As shown in FIG. 2, the metallized material 200 may be provided below carpet backing material 301 of tufted carpet 300. In conventional carpet manufacturing methods, carpeting yarns may be tufted into a primary backing material and then laminated with an adhesive to a secondary backing to hold the tufts in. In various embodiments, the metallized material can be incorporated into the secondary backing of the carpet material. For instance, a conventional secondary backing can be combined with or replaced with the metallized material that acts as the radiant barrier. Alternatively, the metallized material can be applied as an additional layer to a conventional secondary backing. In other embodiments, the metallized material may be incorporated into the primary backing of the carpet material, into which the carpet fibers are tufted.

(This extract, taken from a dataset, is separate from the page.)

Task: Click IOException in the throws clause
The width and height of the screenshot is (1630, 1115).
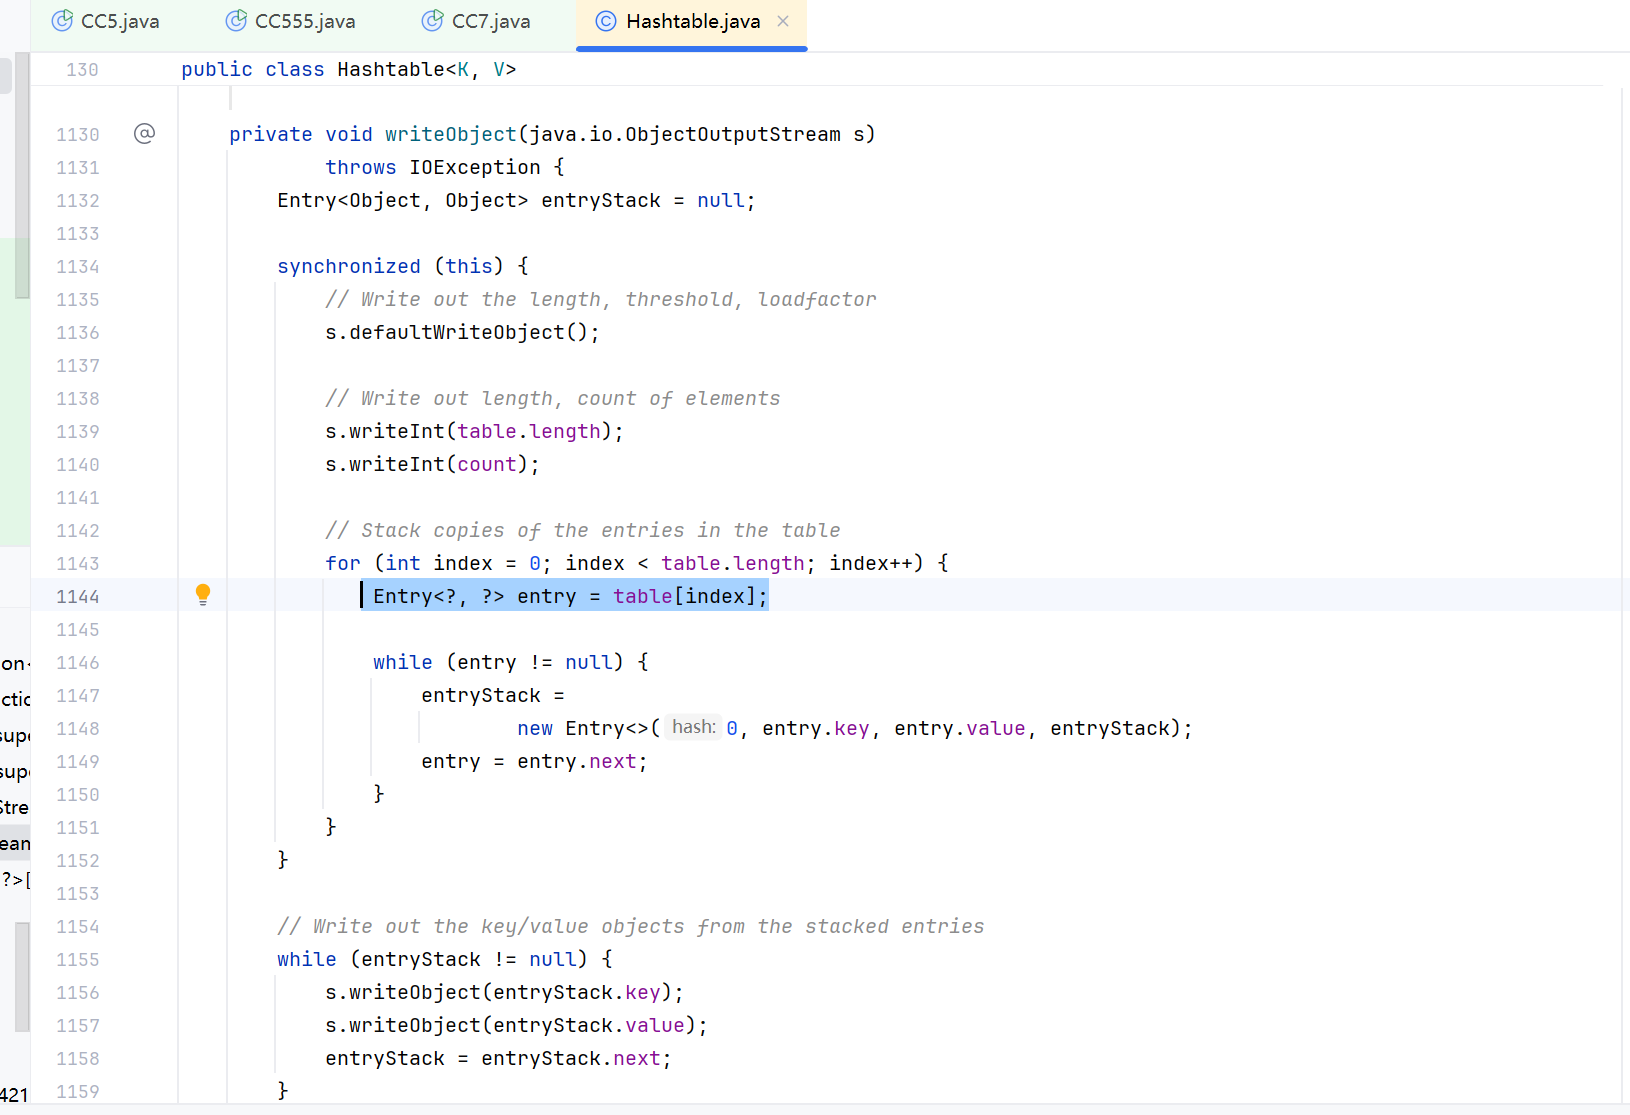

In other various embodiments, metallized material may be provided as part of a carpet underlay. In most conventional carpet installations, one or more underlay materials are provided between the subfloor, and the carpet. Underlay materials can be used to reduce noise and moisture, to provide a cushion to improve walking comfort, and to correct minor subfloor imperfections. Suitable underlay materials include felt or fiberous mats, cellular rubber or polymeric foams, loose materials such as crumb rubber, and various combinations thereof. With reference to FIG. 3, an exemplary embodiment in which the metallized material is provided as part of the carpet underlay 400 is described. In FIG. 3, carpet 300 is illustrated, having pile fibers 301 and a backing layer 302. Directly subjacent the carpet layer 300, is underlay 400, which includes the following layers: upper spacing layer 201, upper metal layer 101, central underlay layer 401, lower metal layer 102, and lower spacing layer 202. In this illustration, a metal layer and spacing layer are provided on both upper and lower surfaces if the underlay material 401. However, one of ordinary skill in the art would understand that the metal layer and spacing layer could be provided on just one surface, depending on the insulation needs.

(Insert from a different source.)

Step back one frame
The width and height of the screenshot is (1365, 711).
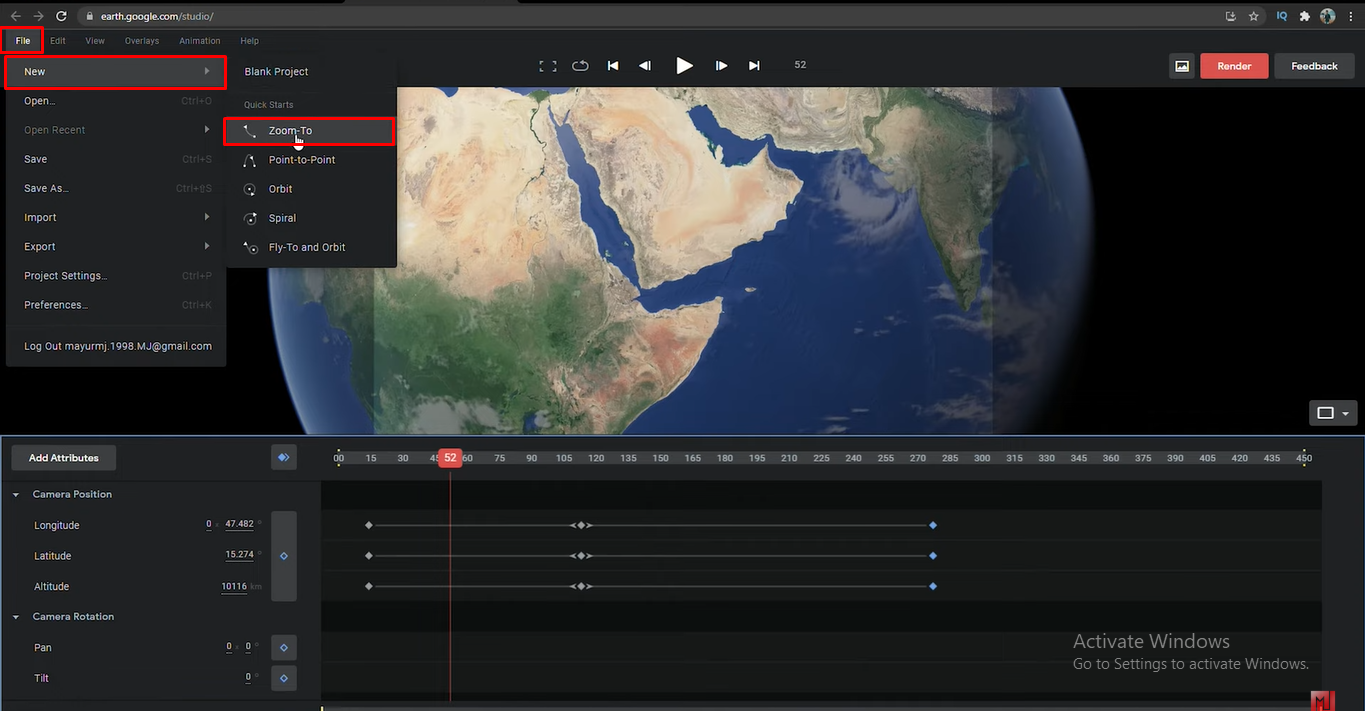(x=645, y=66)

By incorporating the metallized material into the carpet structure, the resultant carpet may be capable of reflecting radiant energy such as infrared radiation. When installed in a home or building, the metal-insulated carpet can improve the insulation properties of a floor. For example, in the winter the internal heat of a room is reflected back into the room and is not absorbed by or conducted through the flooring structure.

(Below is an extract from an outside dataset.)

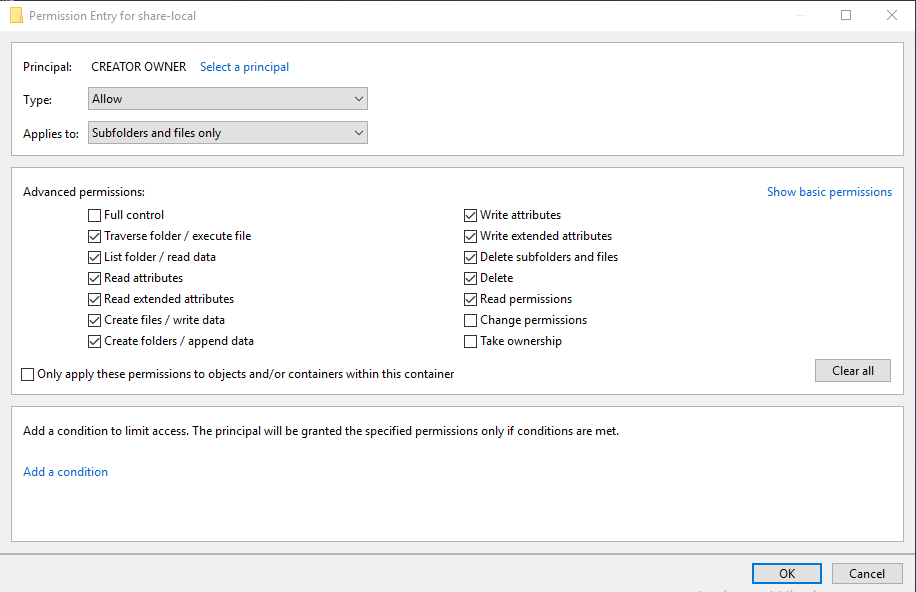
Task: Enable the Change permissions checkbox
Action: tap(471, 320)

Preferably, the metallized layer may have sufficient strength and flexibility to be integrated into the carpet with no change in the physical aspect of the carpet.

Where the metallized material is incorporated into the primary, secondary, or additional (tertiary) backing layer of a carpet, the adhesive that bonds the carpet fibers, primary backing, and secondary backing materials together may be chosen such that it can bind to both the yarn tufts and the metal secondary or tertiary backing.

While the embodiments have been described with reference to particularly preferred embodiments and examples, those skilled in the art recognize that various modifications may be made thereto without departing from the spirit and scope thereof.